Electric cars powered by the burning of biomass would “average 81% more transportation kilometers and 108% more emissions offsets per unit area cropland than cellulosic ethanol” according to a recent study, and climate science guru James Hansen has declared implementation of biomass crucial to combating climate change, but those endorsements won’t make a bit of difference if few bio-electricity plants are built due to pollution and sustainability concerns.
At least that’s the state of play here in Massachusetts, where 5 biomass plants are proposed and face big hurdles. Two are further along than the rest: Russell Biomass proposes a 50 MW plant along the Westfield River in the south-central part of the state, and Pioneer Renewable Energy is proposing a 47 MW plant just east of Greenfield, Mass., near the Vermont border.
Western Massachusetts is an environmentally-minded region rich with wood resources (it’s 70% trees), yet each proposal has attracted notable grassroots opposition, and for some good reasons. Russell’s proposal is being opposed due to disputes over siting, pollution, and large water withdrawals from the Westfield, as outlined by Concerned Citizens of Russell. The Greenfield plant is opposed by a broad coalition of individuals, 450 of which packed a zoning board hearing recently, on pollution, trucking, and sustainabiiity questions.
In 2002 Massachusetts adopted a Renewable Portfolio Standard (RPS) to encourage the generation of clean, renewable electricity in the state using indigenous resources such as wind, solar, and biomass. Under this legislation, Massachusetts must generate 20 percent of its electricity from renewable sources by the year 2025. Which explains the state’s enthusiastic support for these projects.
A resource assessment performed as part of the Massachusetts Sustainable Forest Bioenergy Initiative found that there is enough sustainable, harvestable wood within the state to meet the needs of a 150 MW facility. In their words, “Early studies indicate that as much as 4 million tons of woody biomass could be produced annually in Massachusetts, mostly from forests and forest products industries. Utilizing only half that volume for the production of electricity would represent an estimated 150 MW of renewable generation, and substantial rural economic development associated with the fuel supply.”
So by their own math, 5 plants at 50 MW would exceed the sustainable wood supply. Presumably wood would also be imported? Another point of confusion for many citizens is if trees fix carbon, why do we want to burn so many for energy? While these questions could be adequately answered or at least attempted, the state has done itself no favors in terms of providing answers, and worse, recently put its foot in its mouth: asked at a recent hearing, a state forester admitted that they lack a definition or a sense of what “sustainable harvest” would look like.

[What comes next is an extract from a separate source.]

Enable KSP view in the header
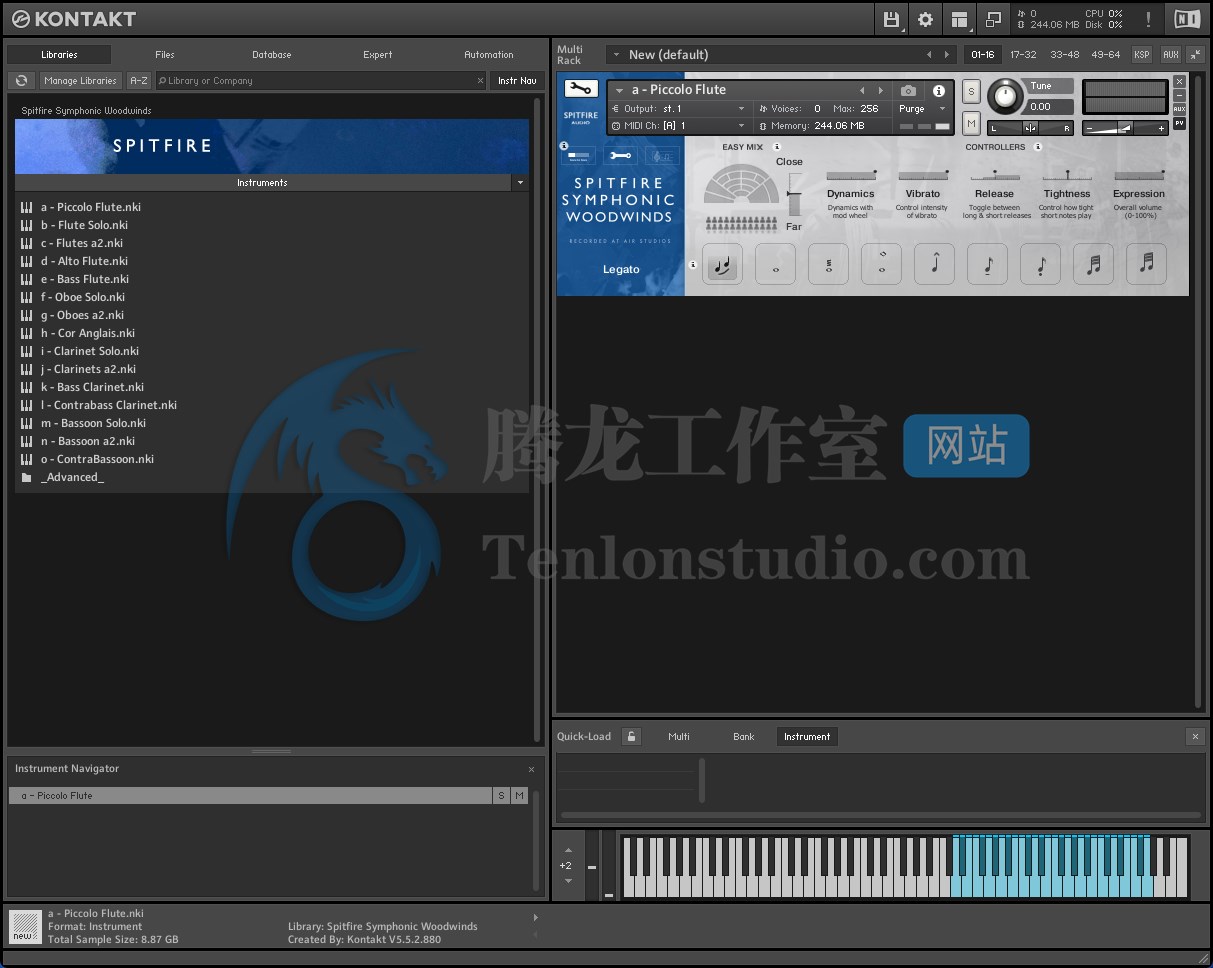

The state also stumbled by approving Pioneer’s Massachusetts Environmental Policy Act (MEPA) review without requiring an environmental impact report on the effects of the operation. Certainly, an examination of air pollution, particulates, trucking, and sustainable supply should be undertaken: so says a citizens’ group that has now served the secretary of Energy and Environmental Affairs with an intent to sue on this issue.
The proposals would be more palatable at least if they planned to capture heat for district heating or industrial use, but despite some rhetoric from the project proponets seemingly indicating a willingness, the reality appears to be that these plants will be focused solely on producing electricity, putting them at a very low efficiency rating (20 percent by many estimates vs 80 percent for combined heat and power) in terms of getting full value from the available BTUs of the feedstock. In the words of one opponent, “use the resource wisely or not at all.”

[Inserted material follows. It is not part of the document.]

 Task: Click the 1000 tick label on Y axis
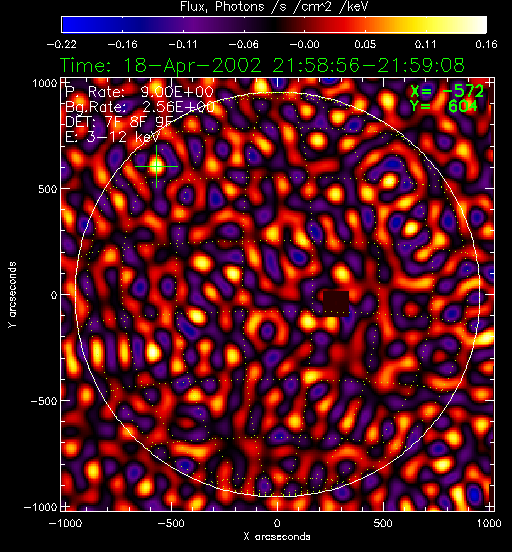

Certainly biomass can be done right, generating both heat and power and at a community scale. A hospital in the city of Northampton, between Russell and Greenfield, has a biomass plant, but the scale is much more appropriate.
And that’s what it boils down to in cases like this too often. Too much money is at stake to create sensible, appropriate projects, “renewable” or not, when there are shareholders to pay.